Non abbiamo i medicinali appropriati, né luoghi adeguati per mettere i pazienti in quarantena. Non possiamo offrire nulla a queste persone.

Il campo ha organizzato una campagna di sensibilizzazione per limitare la diffusione del coronavirus e le autorità ONU stanno lavorando per implementare le forniture di test, ma prevalentemente nelle aree controllate dal governo, limitandone così la possibilità di accesso agli sfollati interni.

L'ultima volta che un convoglio di aiuti umanitari ha raggiunto il campo è stato nel maggio 2019. In condizioni di vita così tragiche, nel 2019 decine di bambini sono morti per ipotermia. L'assistenza umanitaria non è intervenuta e tantomeno ci si aspetta che tale assistenza venga fornita dal governo giordano o dal regime siriano di Bashar al-Assad.

Nelle recenti settimane, a causa di un disaccordo, è stata sospesa una missione umanitaria pianificata dall'UNO e dalla Mezzaluna Rossa araba siriana.

E adesso?

James Jeffrey, l'ambasciatore degli Stati Uniti in Siria, ha affermato che un accordo raggiunto tra Russia e Turchia apre alla possibilità di avviare colloqui a Idlib.

Ma secondo il Presidente turco Recep Tayyip Erdoğan [it], attualmente il regime siriano si sta servendo dell'attenzione dei media sulla pandemia di COVID-19 per intensificare la violenza e violare il cessate il fuoco del 6 marzo senza destare attenzione.

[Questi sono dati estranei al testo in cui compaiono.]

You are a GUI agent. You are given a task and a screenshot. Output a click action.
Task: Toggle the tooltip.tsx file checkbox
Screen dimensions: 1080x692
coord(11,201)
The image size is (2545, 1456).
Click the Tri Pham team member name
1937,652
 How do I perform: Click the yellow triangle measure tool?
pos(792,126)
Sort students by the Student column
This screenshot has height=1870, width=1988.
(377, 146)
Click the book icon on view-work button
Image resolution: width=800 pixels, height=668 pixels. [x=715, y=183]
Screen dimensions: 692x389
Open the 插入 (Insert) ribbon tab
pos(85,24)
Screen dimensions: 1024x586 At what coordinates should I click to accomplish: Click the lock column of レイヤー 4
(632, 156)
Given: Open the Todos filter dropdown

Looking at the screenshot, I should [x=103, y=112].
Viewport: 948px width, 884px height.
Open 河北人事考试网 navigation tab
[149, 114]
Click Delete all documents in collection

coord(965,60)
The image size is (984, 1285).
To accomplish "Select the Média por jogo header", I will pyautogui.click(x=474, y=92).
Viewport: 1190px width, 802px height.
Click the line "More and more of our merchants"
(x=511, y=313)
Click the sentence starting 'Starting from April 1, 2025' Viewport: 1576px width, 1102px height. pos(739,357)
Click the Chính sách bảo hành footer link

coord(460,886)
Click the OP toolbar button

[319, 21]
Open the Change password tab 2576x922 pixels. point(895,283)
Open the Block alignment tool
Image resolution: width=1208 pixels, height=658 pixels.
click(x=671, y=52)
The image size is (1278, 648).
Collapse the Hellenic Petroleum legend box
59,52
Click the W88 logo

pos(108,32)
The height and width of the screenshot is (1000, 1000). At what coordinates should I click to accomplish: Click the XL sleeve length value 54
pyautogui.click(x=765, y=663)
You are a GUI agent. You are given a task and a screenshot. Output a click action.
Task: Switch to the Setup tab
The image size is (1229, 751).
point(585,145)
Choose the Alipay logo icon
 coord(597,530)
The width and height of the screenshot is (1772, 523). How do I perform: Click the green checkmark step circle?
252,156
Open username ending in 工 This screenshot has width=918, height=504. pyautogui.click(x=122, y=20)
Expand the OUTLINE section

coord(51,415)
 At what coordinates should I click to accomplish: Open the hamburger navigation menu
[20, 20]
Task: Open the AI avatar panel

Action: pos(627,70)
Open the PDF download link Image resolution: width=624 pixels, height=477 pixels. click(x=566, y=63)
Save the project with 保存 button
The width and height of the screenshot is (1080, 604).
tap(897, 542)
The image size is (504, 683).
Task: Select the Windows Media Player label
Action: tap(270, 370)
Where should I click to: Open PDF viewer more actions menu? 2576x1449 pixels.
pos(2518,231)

Di recente, a Idlib è stato riportato uno scontro a fuoco tra le forze siriane e quelle turche.

Nonostante le attuali limitazioni, a marzo l'Ufficio delle Nazioni Unite per il coordinamento degli aiuti umanitari (OCHA) è riuscito a consegnare a Idlib più aiuti di quanti non ne mai abbia inviati sin dal 2014, ricordando la ridotta attività militare nell'area.

Nel gennaio 2020, la Risoluzione 2504 votata dal Consiglio di Sicurezza dell'ONU ha esteso la “autorizzazione della consegna di aiuti transfrontalieri” in Siria fino al 10 luglio. António Guterres, il segretario generale dell'ONU, di recente ha rammentato al governo siriano che dal 2012, in base alle risoluzioni dell'OHCR S-18/1 e 19/22, dovrebbe consentire una presenza sul campo dell'ONU a protezione dei diritti umani. Tuttavia, dopo nove anni, niente di ciò è stato mai messo in atto.

Al momento, la finestra di opportunità per evitare una crisi umanitaria e di COVID-19 tra gli sfollati interni siriani è del tutto incerta e non si chiuderà tanto presto; pertanto, la comunità internazionale dovrebbe fare il possibile per proteggere i civili colpiti direttamente e che stanno morendo a causa del conflitto.